:: Work request ::
Where a record contains a picture, omit the picture and repeat the rest exactly.

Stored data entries
Start of Block

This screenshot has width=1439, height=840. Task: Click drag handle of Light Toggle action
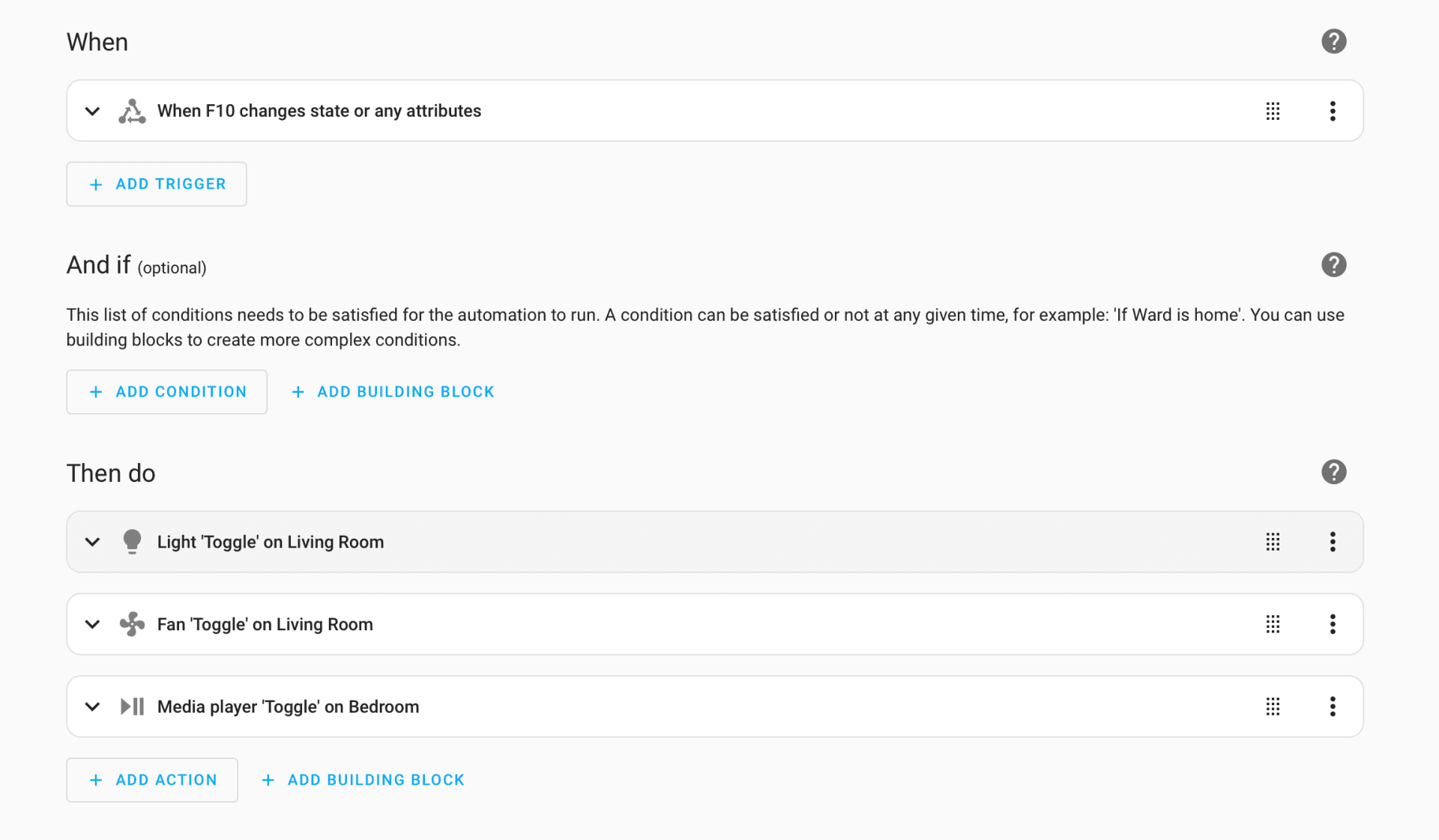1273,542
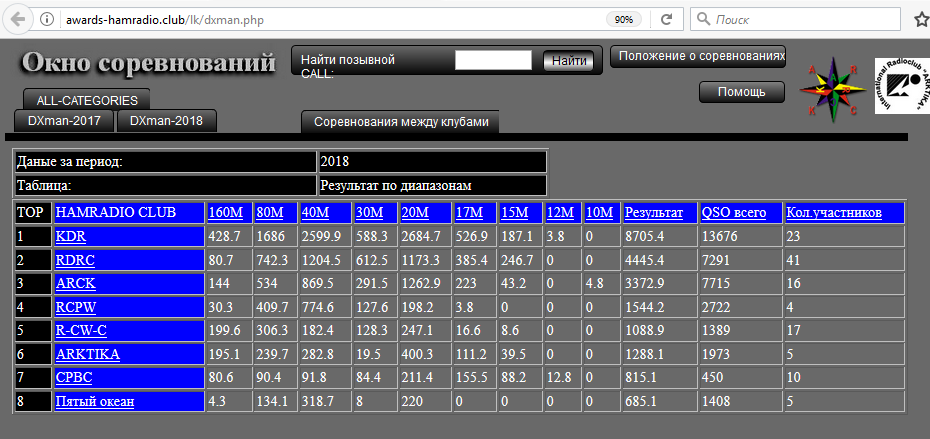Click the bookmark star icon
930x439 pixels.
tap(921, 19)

End of Block

:: Output for this exercise ::
This screenshot has width=1439, height=840. Task: Click drag handle of Light Toggle action
1273,542
Click the bookmark star icon
930x439 pixels.
tap(921, 19)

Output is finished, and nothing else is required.